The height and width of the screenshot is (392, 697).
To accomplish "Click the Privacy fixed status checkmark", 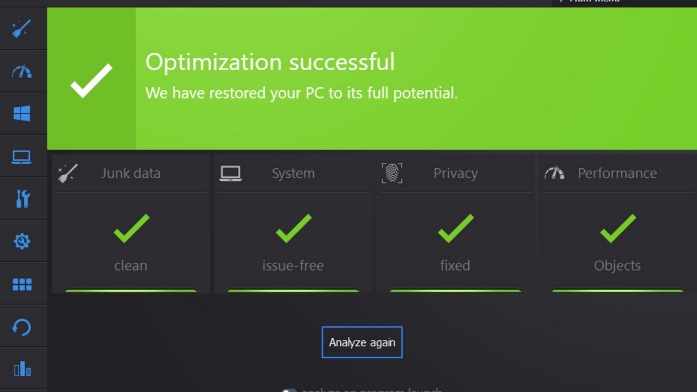I will tap(455, 228).
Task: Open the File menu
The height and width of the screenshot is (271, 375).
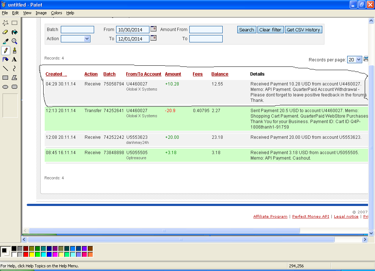Action: [x=5, y=13]
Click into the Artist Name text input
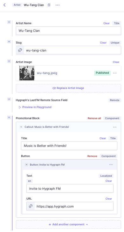This screenshot has height=232, width=124. (x=68, y=31)
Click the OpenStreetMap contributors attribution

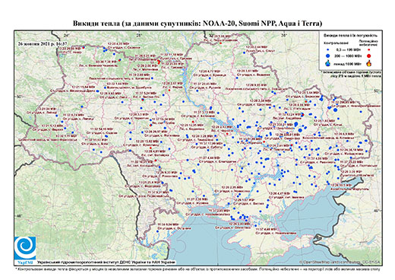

= = = = =

TASK TO CARRY OUT — Would you please print only the lines running from the one with "Click into the Artist Name text input" to the final line of the entries above, exactly as written and without pictures?

THE COMPLETED TASK —
Click into the Artist Name text input
This screenshot has height=232, width=124. (x=68, y=31)
Click the OpenStreetMap contributors attribution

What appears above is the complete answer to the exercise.